With UK retailer the Co-op planning to drop imported products such as New Zealand lamb, should our exporters be concerned? Tracey Epps examines what it really means.
The UK’s fifth largest retailer, the Co-op, recently announced that it would become the first national British retailer to sell only 100 percent British bacon and lamb, dropping imported products such as New Zealand lamb and Danish bacon.
New Zealand’s special agricultural trade envoy, Mike Peterson, has played down the significance of this, calling the Co-op’s move a marketing ploy*.
The question is, why do retailers think this message will attract customers?
It is over a decade now since the ‘food miles’ concept’ took off in the UK on the simple pitch that that the further food is transported, the higher its carbon footprint. Potentially serious consequences for New Zealand exporters were avoided thanks in large part to the efforts of researchers who demonstrated that this was an over-simplification and that the whole of a product’s life cycle needed to be looked at, not just its transportation.

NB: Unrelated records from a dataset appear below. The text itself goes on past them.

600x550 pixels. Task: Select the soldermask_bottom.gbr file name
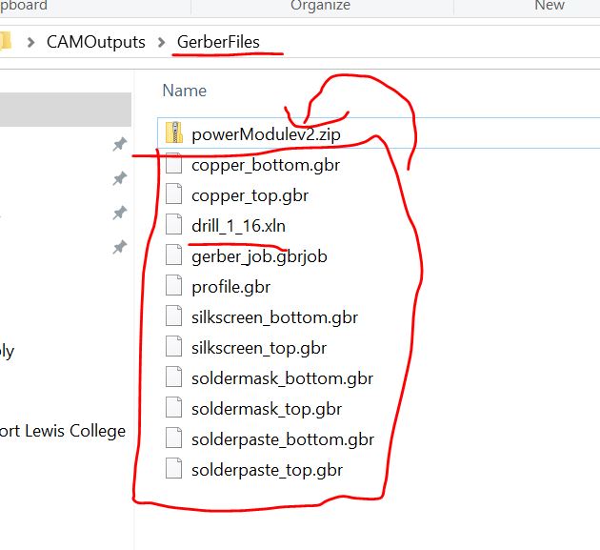(x=282, y=378)
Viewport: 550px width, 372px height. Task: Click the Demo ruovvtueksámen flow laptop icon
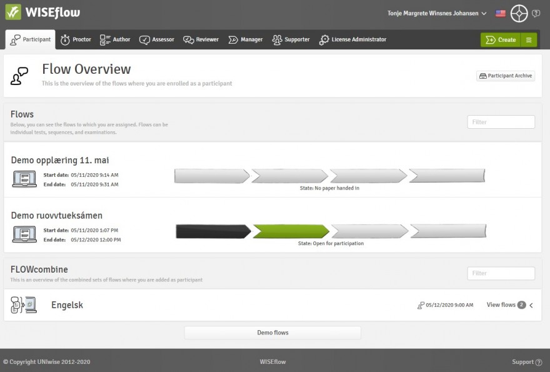(24, 234)
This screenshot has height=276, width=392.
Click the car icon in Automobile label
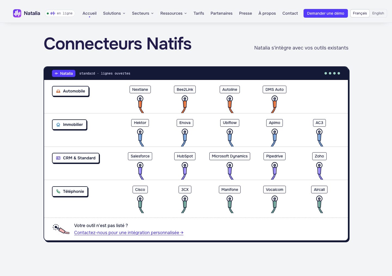tap(58, 91)
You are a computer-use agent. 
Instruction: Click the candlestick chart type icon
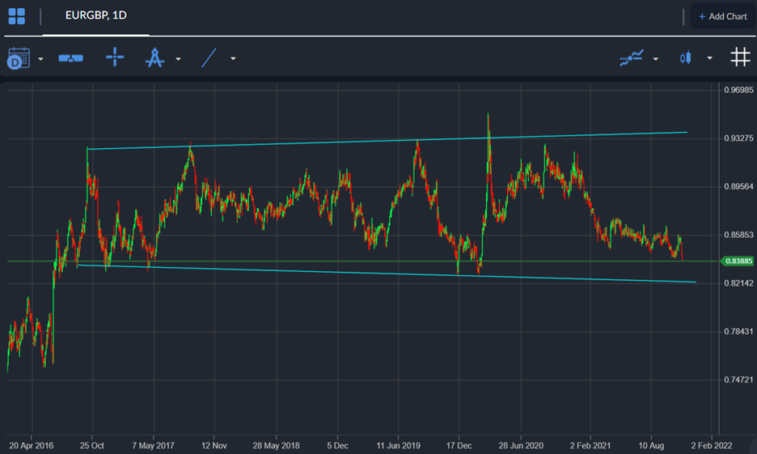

But the Co-op’s announcement is emblematic of a resurgence of interest in the UK in buying locally. Paradoxically, this comes at a time when, post-Brexit, the UK government is looking to strengthen trading arrangements with Commonwealth countries, including New Zealand.
There is a place for consumers in any country to support local producers, but not to the exclusion of imported goods. For New Zealand, an export dependent country, with real strengths in the food and beverage sector, it is critical that markets remain open to our products.

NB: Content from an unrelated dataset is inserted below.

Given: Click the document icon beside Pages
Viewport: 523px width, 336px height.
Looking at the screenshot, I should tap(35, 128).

Much has been said recently about the importance of reducing barriers to trade. But barriers to trade are typically imposed by governments, through instruments such as tariffs, import restrictions and onerous technical regulations.

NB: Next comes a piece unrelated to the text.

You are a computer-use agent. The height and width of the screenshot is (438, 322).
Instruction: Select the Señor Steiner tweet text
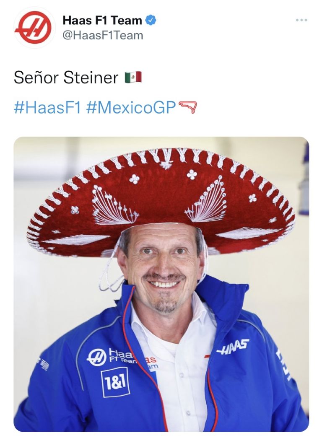[66, 78]
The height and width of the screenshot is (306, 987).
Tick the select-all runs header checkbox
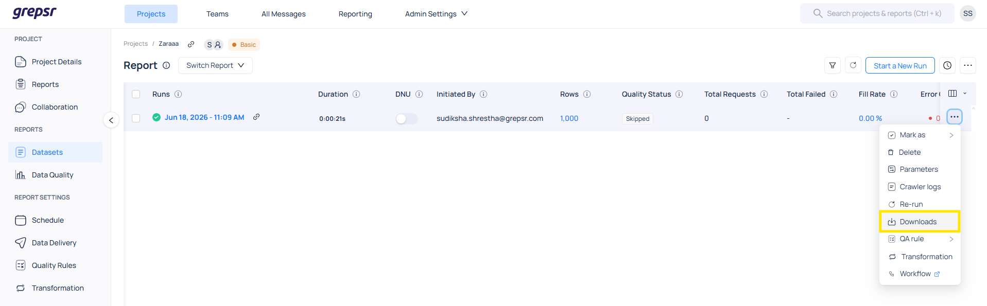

The Co-op policy is different – it is a commercial decision made by a private entity with no government involvement. Such private decisions sit outside international trade rules.
This can be problematic, because if a retailer is large enough, or if enough retailers join the movement, a commercial action can have as profound an effect on market access as a government measure.
Jamaica and other Caribbean countries found this out in the early 2000s when their exporters were unable to sell bananas to the UK because of the insistence of major supermarkets that the bananas meet a prohibitively rigid set of private standards.
This essentially shut the Caribbean suppliers out of the UK market, but raising the complaint at the World Trade Organization (WTO) was not fruitful. The supermarkets’ policy was a commercial decision and the EU stated that they had no capacity to intervene under WTO rules.
It is a frustrating fact of international business that, no matter how many free trade agreements we enter, we cannot prevent retailers like the Co-op making their own purchasing policies.
But retailers will respond to their consumers. New Zealand businesses and the government must therefore continue to focus on building goodwill and the reputation of the New Zealand brand.
*Neil Wallace, “Kiwi ban a marketing ploy”, Farmers Weekly, 10 May 2017.
Tracey Epps is a trade law consultant at Chapman Tripp in Wellington.